У нас всё сложилось иначе. Естественно, пешком идти мы не могли, нужно было искать иной выход, и он нашёлся. В этом была заслуга матери Игоря. Любовь Гавриловна обладала замечательной практичностью. Она рассудила, что если на советской стороне фронта транспортные услуги можно оплатить бутылкой водки, то шофёр-немец не устоит перед золотом. Провели «инвентаризацию» и установили наличие обручальных колец, золотой цепочки и, кажется, чего-то ещё в этом роде. И вот за золотое колечко нас погрузили в порожнюю санитарную машину, довезли до Гумрака в 17 км от города и там сгрузили на обочину у шоссе. Уже вечерело, было весьма прохладно, но не было ни дождя, ни ветра. Где-то вблизи располагался аэродром, и над нами всё время летали самолёты. Мимо проходила группа лётчиков. Остановились около нас. Один из них, раскуривая большую трубку с крышечкой, спросил меня: «Wer bist du?». Я мобилизовал своё знание немецкого и ответил: «Ich bin verwundet». Выяснили, что ранило нас на Нижнем посёлке Тракторного. «Meine Arbeit», – сказал один из них. Сказал спокойно, с некоторым сочувствием, но без сожаления: мол, война, а у него такая работа на ней. Поговорили о чём-то между собой, угостили нас шоколадом и ушли. Ночь наступила ясная, но безлунная. Небо было чёрным, всё осыпанное яркими звёздами. Если долго смотреть в зенит, то кажется, что ощущаешь бездонную, до оторопи глубину неба и бесконечность расстояния до звёзд. Такое небо я видел и позже, но той ночью спокойную красоту звёздного неба над нами подчёркивали трассы пулемётных очередей в стороне города, метание прожекторных лучей и вспышки разрывов зенитных снарядов. Периодически над городом повисали «люстры» - осветительные ракеты на парашютах. К ним тут же начинали тянуться огоньки трассирующих пуль. Издалека казалось, что летят эти огоньки медленно, и выражение «со скоростью пули» не может иметь к ним отношения. Часто «люстру» удавалось сбить, и она рассыпалась яркими голубоватыми искрами. С тех пор прошло уже более шести десятков лет, но в моей памяти картина военного неба той ночи возникает так, как будто это было совсем недавно.

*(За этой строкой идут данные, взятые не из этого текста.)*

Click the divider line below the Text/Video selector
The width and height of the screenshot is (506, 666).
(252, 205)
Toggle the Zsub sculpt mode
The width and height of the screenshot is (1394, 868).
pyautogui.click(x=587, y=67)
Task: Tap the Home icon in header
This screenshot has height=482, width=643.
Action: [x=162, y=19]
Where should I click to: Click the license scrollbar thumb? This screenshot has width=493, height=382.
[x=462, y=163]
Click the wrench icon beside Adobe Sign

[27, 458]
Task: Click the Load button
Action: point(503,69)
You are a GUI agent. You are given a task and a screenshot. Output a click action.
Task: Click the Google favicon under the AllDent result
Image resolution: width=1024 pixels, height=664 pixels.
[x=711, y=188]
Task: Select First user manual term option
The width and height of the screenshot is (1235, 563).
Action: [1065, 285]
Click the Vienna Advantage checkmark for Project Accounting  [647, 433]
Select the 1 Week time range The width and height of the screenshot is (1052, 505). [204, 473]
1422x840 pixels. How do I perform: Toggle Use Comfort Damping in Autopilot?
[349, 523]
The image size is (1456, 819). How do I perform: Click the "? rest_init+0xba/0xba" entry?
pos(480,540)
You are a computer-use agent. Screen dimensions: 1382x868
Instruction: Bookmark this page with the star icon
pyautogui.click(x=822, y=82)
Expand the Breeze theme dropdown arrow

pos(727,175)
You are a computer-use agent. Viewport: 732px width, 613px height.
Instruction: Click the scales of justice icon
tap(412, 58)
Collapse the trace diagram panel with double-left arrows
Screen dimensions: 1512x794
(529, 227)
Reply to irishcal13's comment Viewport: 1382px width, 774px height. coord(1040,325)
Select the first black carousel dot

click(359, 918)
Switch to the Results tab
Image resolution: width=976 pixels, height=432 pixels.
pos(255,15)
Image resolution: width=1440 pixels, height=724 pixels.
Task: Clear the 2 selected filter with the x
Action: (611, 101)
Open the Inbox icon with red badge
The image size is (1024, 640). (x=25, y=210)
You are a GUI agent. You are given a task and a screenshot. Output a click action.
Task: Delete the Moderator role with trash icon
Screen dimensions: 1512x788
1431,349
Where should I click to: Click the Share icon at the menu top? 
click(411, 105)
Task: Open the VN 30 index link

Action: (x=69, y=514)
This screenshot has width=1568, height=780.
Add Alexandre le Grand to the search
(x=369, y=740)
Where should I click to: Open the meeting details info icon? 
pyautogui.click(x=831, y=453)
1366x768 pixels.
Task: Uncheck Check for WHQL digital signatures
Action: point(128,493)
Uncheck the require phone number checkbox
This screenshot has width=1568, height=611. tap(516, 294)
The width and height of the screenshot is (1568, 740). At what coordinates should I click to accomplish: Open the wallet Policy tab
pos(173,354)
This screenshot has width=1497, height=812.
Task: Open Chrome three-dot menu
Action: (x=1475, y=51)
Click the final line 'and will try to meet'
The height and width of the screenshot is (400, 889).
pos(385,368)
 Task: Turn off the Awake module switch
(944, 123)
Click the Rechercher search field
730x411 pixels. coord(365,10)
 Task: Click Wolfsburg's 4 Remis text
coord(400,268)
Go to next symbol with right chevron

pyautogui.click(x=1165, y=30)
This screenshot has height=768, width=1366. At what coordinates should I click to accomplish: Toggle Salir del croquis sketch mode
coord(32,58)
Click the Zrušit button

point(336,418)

На следующий день мы переехали в город Калач-на-Дону. Как и на чём нас туда отвезли, сегодня уже не помню. Там мы оказались в каком-то помещении для раненных в Сталинграде гражданских лиц. Как внешне выглядела эта лечебница, если можно её так назвать, сказать не могу, только коек в ней не было, постели наши лежали на полу. С пола комната казалась высокой и довольно большой. Раны у нас гноились, и источали тяжёлый запах. Не знаю, сами ли немецкие власти выделяли для нас паёк или это исходило от городской управы, но чем-то нас кормили. Привычное постоянное чувство голода делало для нас всё съедобное желанным, так что мы не капризничали. Вот только пища была совершенно не солёная. От этого язык у меня как бы распух и с трудом ворочался во рту – таким было моё ощущение. Говорили, что немцы выделяли для раненых какие-то медикаменты, но до нас доходил только жёлтый раствор риванола, которым Любовь Гавриловна промывала нам раны при перевязках.

Из Калача 17-го ноября нас отправили на станцию Чир . Везли нас на грузовике под тентом. Выгрузили в чьём-то палисаднике. Хозяйка палисадника долго ругалась и категорически отказалась впустить нас даже в сени. А день был ветреный, шёл дождь со снегом. Подстелив клеёнку, нас положили на землю. Пустить нас в дом отказалась не только хозяйка палисадника – приюта не хотел дать никто. Любовь Гавриловна нашла для Игоря и себя какое-то пристанище, но положение остальных было отчаянным.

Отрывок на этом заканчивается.